◆ Task item
Can you quote exactly the stretch of lines from the one with "Image resolution: width=1568" through the final line of the material, both ends included?

◆ Given records
▼▼▼
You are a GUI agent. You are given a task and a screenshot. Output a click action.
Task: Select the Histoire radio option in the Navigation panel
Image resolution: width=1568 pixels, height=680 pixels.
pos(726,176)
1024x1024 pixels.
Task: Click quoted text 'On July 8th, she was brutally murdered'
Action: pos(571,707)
▲▲▲
◆ Task response
Image resolution: width=1568 pixels, height=680 pixels.
pos(726,176)
1024x1024 pixels.
Task: Click quoted text 'On July 8th, she was brutally murdered'
Action: pos(571,707)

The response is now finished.